▶ Your task: Beginning with the line that holds "Instruction: Open the", write out each line exactly as it stands until the end of the data, and include no pictures.

________

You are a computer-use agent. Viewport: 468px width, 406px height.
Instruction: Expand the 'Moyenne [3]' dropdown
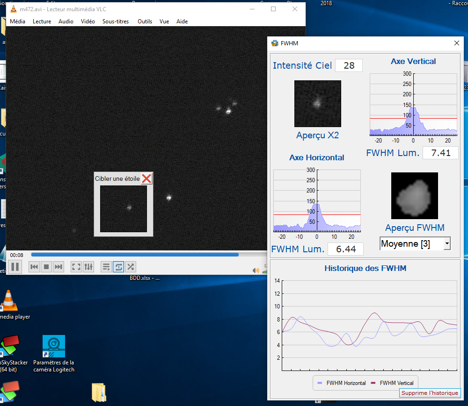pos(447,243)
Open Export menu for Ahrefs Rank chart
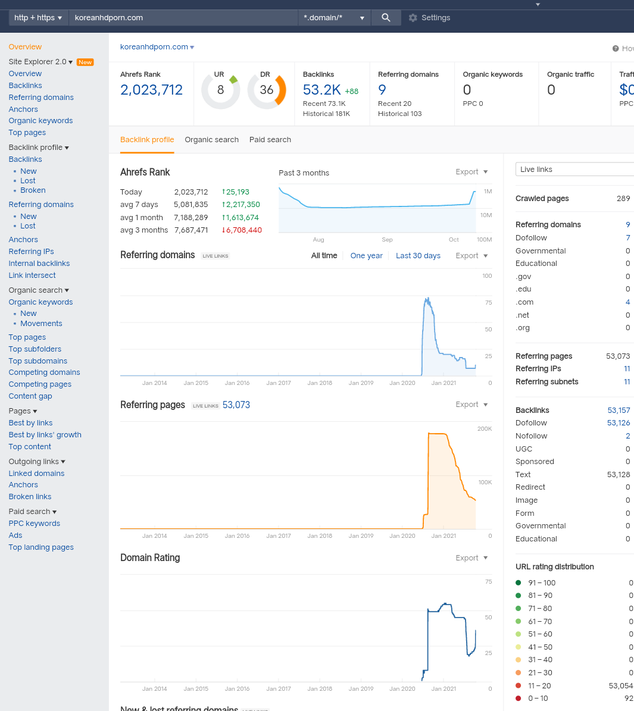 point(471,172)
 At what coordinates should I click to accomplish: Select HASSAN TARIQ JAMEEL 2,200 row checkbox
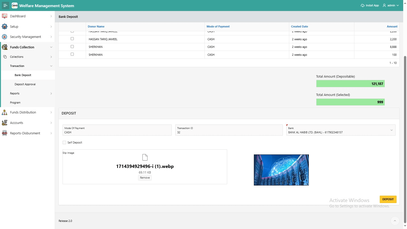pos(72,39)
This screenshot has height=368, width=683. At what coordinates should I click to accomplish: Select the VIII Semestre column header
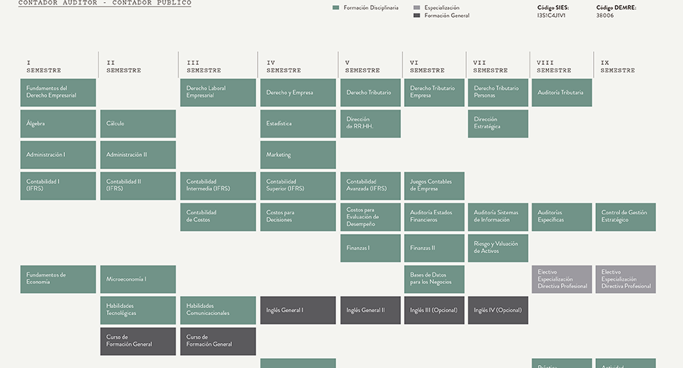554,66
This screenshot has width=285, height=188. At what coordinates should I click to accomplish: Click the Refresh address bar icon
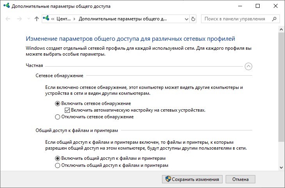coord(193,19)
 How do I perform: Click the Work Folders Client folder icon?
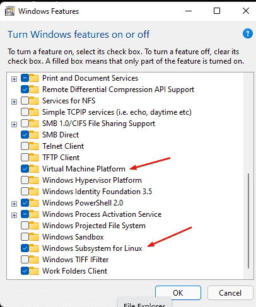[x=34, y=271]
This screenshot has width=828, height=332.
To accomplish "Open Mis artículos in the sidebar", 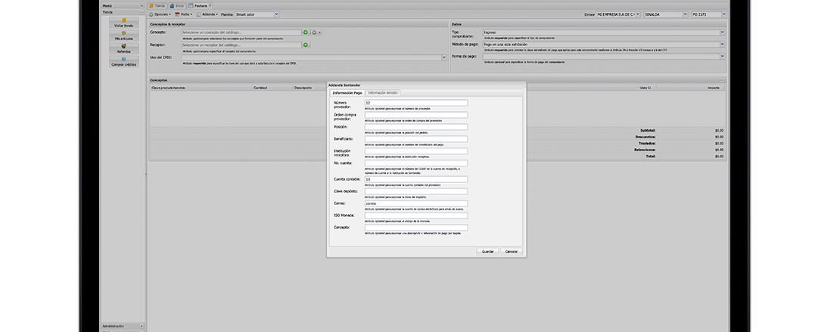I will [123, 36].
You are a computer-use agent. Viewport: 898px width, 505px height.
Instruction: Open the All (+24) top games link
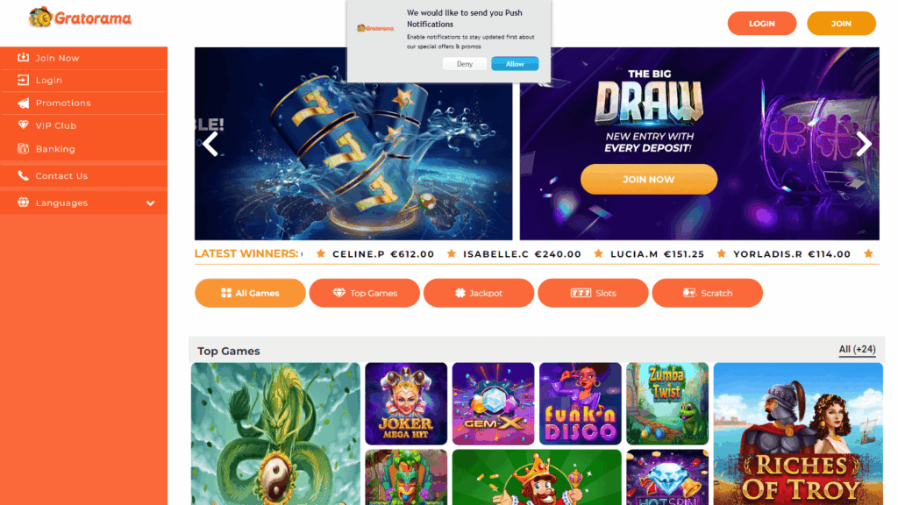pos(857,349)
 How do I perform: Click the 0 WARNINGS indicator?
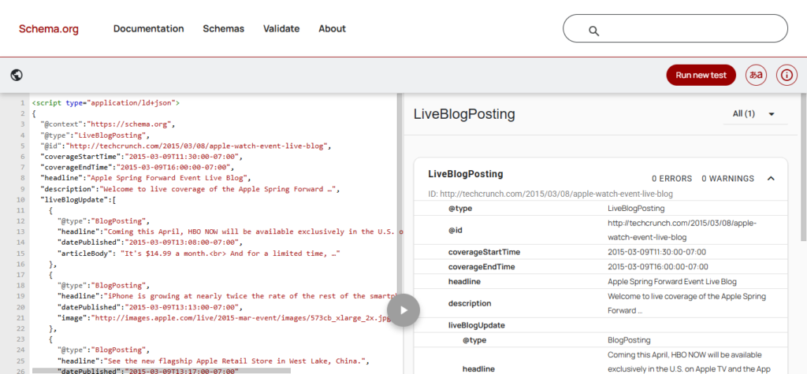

________

▶ Your solution:
Instruction: Open the All (+24) top games link
pos(857,349)
 How do I perform: Click the 0 WARNINGS indicator?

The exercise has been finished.